You Want Your Commercial Real Estate Agents to Be More Efficient


When you hire a new agent, do you conduct a standard office job interview? Do they have the training necessary to put their real estate skills and knowledge to good use? If all of your new agents end up leaving in a matter of months, the problem could be the way that you bring them on board.

Without their broker’s help, new agents will have a hard time breaking into the field. Efficiency helps agents do better at their jobs.

Consider the following four ways that you can help your newest agents get up to speed.

1. Offer Better Training
According to a poll conducted by Inman, the number one reason that agents give up on real estate is because their brokers do not offer them the necessary training to succeed. The onus is on you, the broker, to help bring new agents on board.

Whether that means you have to adopt better training software that enables your agents to learn on their own time or that you have to provide hands-on training, new agents who receive training from their brokers do better than those who don’t. Some of the things your agents need to know can be learned only from experience, not from real estate coursework. You can enable them to enhance their skills by offering better training.

2. Help Them Generate Leads
Experience is the one thing that new agents simply don’t have. Your lead base grew over time and your ability to generate leads has been honed over years of experience. Help your agents get their feet off the ground by assisting them with lead generation. Inman’s poll found that nearly half of all respondents listed lead generation as one of the main topics that should be covered during training. Moreover, understanding where to search for the right leads is something that brokers should be willing to impart to their new agents.

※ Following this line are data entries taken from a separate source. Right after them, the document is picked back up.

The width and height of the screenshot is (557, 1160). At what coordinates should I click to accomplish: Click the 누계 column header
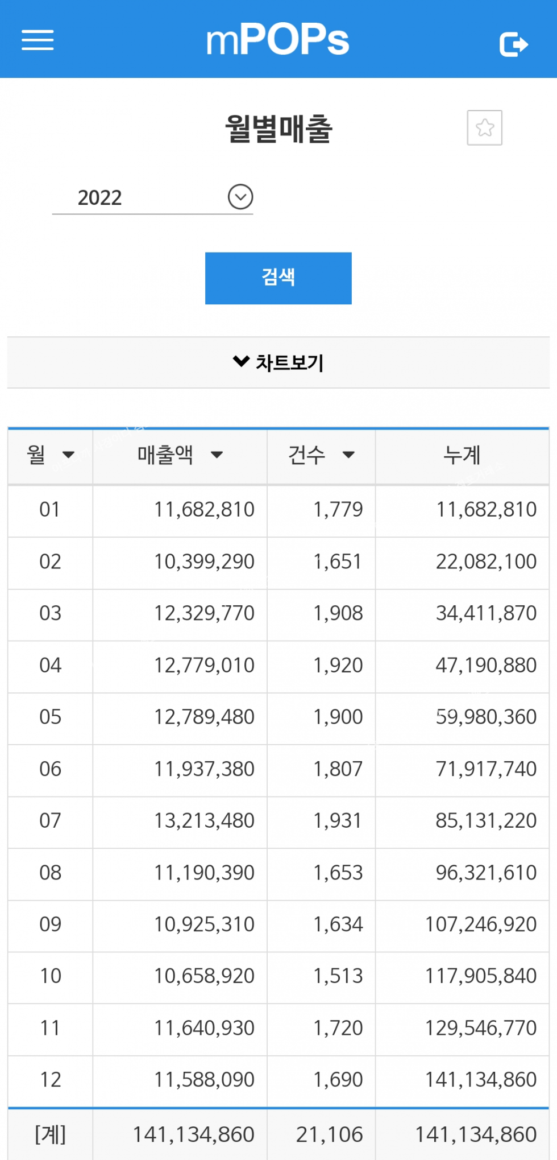[x=462, y=455]
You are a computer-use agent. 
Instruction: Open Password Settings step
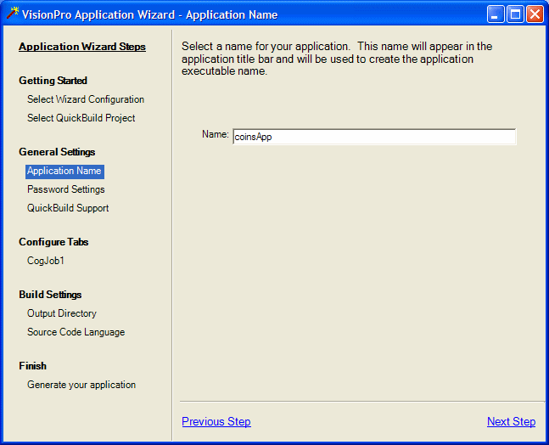coord(66,189)
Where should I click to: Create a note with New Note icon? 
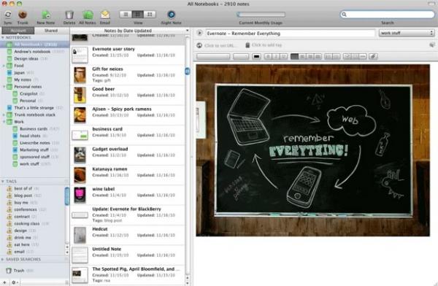(46, 15)
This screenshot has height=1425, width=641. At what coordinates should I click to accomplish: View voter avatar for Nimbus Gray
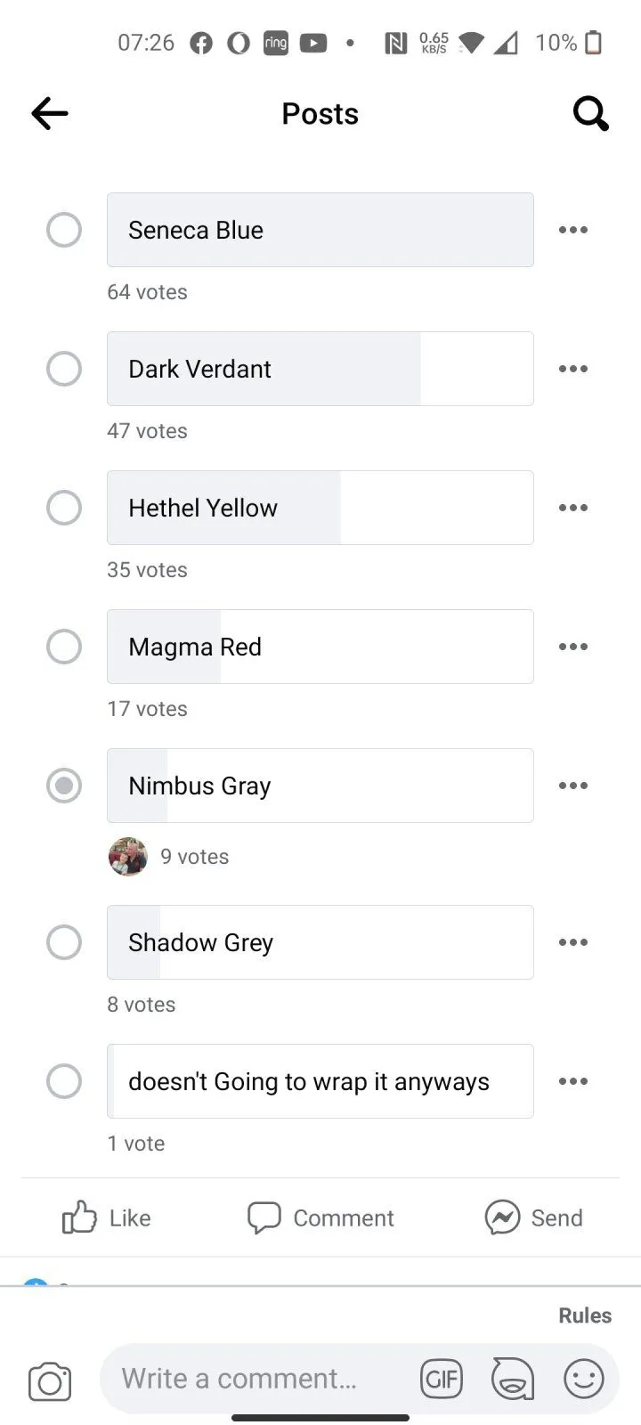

3. Encourage Collaboration
Real estate is a competitive field, even within the same firm. Firms filled with agents who have competitive attitudes toward each other are less apt to help each other. What results is an office atmosphere that is distrustful, tense, and uninviting. Instead, promote collaboration within your firm to improve your new agents’ efficiency and help them get past those growing pains more easily. What otherwise could take them months to learn, can be mastered quickly if agents have in-office mentors and brokers with whom they can speak and ask questions.

4. Break Down Teams and Lead Wisely
Part of your firm’s efficiency is affected by how you assign leads and how you break down teams. If you force certain personality types to work together that just don’t mesh in a team environment, the work will suffer. If you force agents to focus on land deals when they really want to grow and flourish in the industrial market, they will be disgruntled and perhaps won’t give the work their best effort. Most assuredly, they may leave or give up the profession in time if you don’t step in to help them.